◆ **Your assignment**: Return exactly the lines below, starting with the one that has "Click the 値 1 input field containing hoge" and going on through the one that has "Image resolution: width=2114".

Collected data
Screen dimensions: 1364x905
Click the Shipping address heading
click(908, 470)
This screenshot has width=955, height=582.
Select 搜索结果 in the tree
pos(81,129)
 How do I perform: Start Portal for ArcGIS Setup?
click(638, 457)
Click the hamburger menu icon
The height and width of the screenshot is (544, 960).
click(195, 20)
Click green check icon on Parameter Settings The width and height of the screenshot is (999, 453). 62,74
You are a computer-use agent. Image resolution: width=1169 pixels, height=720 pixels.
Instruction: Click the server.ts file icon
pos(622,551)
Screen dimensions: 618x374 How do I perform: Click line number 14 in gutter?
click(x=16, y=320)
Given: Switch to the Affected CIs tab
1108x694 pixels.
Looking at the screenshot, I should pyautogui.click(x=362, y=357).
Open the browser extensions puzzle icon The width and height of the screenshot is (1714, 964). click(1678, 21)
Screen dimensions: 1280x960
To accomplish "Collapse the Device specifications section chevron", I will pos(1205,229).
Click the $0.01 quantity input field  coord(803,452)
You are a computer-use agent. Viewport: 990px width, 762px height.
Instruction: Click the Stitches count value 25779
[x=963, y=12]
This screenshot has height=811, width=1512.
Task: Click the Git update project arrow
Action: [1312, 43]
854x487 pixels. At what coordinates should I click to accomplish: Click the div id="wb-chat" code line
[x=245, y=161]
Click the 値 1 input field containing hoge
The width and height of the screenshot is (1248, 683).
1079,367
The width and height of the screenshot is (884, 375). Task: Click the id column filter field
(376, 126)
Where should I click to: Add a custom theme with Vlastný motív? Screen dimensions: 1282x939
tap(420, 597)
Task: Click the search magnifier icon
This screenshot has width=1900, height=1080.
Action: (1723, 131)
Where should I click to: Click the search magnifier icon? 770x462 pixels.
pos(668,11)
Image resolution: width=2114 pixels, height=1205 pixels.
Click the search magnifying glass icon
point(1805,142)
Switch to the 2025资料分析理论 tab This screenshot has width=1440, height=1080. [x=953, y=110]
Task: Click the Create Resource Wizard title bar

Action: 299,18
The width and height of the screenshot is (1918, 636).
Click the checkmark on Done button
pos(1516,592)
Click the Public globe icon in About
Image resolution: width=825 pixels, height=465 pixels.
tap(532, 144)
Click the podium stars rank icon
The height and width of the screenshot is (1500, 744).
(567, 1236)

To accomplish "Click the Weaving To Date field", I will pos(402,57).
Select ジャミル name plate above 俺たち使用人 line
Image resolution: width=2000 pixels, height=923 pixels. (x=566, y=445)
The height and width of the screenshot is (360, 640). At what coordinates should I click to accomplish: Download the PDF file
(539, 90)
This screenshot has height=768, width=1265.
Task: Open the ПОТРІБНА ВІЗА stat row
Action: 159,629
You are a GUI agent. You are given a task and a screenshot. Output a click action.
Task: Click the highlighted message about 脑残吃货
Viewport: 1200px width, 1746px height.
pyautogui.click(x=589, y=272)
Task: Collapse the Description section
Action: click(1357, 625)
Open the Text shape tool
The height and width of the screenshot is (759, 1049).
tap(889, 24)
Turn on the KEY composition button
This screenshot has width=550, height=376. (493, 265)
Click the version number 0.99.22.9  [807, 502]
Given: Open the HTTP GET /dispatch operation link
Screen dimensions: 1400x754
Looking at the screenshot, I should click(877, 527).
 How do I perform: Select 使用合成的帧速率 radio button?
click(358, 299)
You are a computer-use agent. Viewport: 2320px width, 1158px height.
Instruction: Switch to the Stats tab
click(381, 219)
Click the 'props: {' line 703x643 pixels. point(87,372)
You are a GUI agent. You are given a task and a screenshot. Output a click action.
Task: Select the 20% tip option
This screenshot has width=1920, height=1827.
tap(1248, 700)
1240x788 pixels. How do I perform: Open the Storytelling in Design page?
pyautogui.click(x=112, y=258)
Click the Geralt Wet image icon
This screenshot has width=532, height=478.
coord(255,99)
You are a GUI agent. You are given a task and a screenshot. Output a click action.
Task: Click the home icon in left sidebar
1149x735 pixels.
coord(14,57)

◆ **Response for this exercise**:
Click the 値 1 input field containing hoge
The width and height of the screenshot is (1248, 683).
1079,367
The width and height of the screenshot is (884, 375). Task: Click the id column filter field
(376, 126)
Where should I click to: Add a custom theme with Vlastný motív? Screen dimensions: 1282x939
tap(420, 597)
Task: Click the search magnifier icon
This screenshot has width=1900, height=1080.
Action: (1723, 131)
Where should I click to: Click the search magnifier icon? 770x462 pixels.
pos(668,11)
Image resolution: width=2114 pixels, height=1205 pixels.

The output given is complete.